In the category "PhD theses", three female researchers were honoured with a sponsorship award of €750 each:
Riccarda Funk is a speech scientist and in her doctoral thesis entitled "The Development of Gender in the Prepubertal Voice. A Long-term Study", she presented a fascinating investigation into the acoustic and perceptual gender characteristics in children's voices. It was able to prove that the voices of boys and girls show clear differences even before puberty that cannot be given anatomical reasons. Even at primary school age, children therefore construct acoustic characteristics that are interpreted as feminine and masculine in a social context.
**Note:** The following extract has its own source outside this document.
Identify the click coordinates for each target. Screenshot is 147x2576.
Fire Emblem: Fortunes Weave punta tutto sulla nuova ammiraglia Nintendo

Riccarda Funk's research thus shows a remarkably close connection between sex and gender as categories of analysis.
The legal scholar Luisa Lehning received the sponsorship award for her doctoral thesis "Multidimensionality in Equality Law Dogmatics. Legal Apprehensibility of Intersectionality and Structural Discrimination Using the Example of Article 3, Paragraph 3 of the German Basic Law". In her work, she develops an innovative dogmatic grid through the application of post-categorical approaches and the transfer of freedom law dogmatics, which identifies multidimensional unequal treatment that has so far been under-considered in law and makes it possible to determine its specific intensity for marginalised groups. As Ms Lehning was unable to attend for personal reasons, Jana George from the "Gender in Focus" project accepted the certificate on her behalf.
The medical scientist Ngoc Dong Nhi Vo received the award for her doctoral thesis "The Role of Collagen VIII in the Ageing Mouse Kidney". As a member of a research group at the Nephrology Research Laboratory of the Jena University Hospital (JUH), Ngoc Dong Nhi Vo has presented an outstandingly independent study on age-related kidney damage. In her research, she showed that collagen VIII contributes significantly to gender-specific differences in kidney ageing. Her results demonstrate the active role of this previously overlooked molecule and open new perspectives for gender-sensitive diagnostics and therapy.
Biologist Ivonne Löffler was awarded the €1000 prize in the "advanced scientist" category for her pioneering work on gender differences in diabetic kidney disease. In numerous studies, she was able to show that endothelial collagen VIII interacts with sex hormones and thus causes a gender-dependent manifestation of diabetes-related kidney damage. These studies are exemplary and emphatic examples of the need for gender-sensitive analyses in biomedical research.